- **Work order**:
What you return must be every line below that includes the word "agent".

- **Supplied material**:

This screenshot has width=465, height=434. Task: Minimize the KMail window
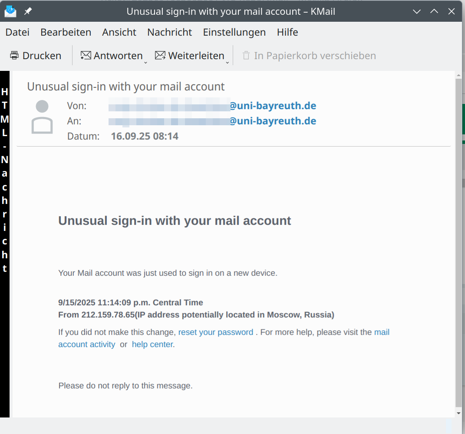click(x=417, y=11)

...

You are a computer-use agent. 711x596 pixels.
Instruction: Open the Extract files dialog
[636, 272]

---

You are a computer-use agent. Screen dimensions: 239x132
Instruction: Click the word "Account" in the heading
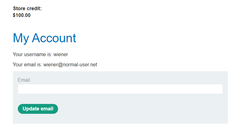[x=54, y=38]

- **Exercise response**:
You are a computer-use agent. 711x596 pixels.
You are a computer-use agent. Screen dimensions: 239x132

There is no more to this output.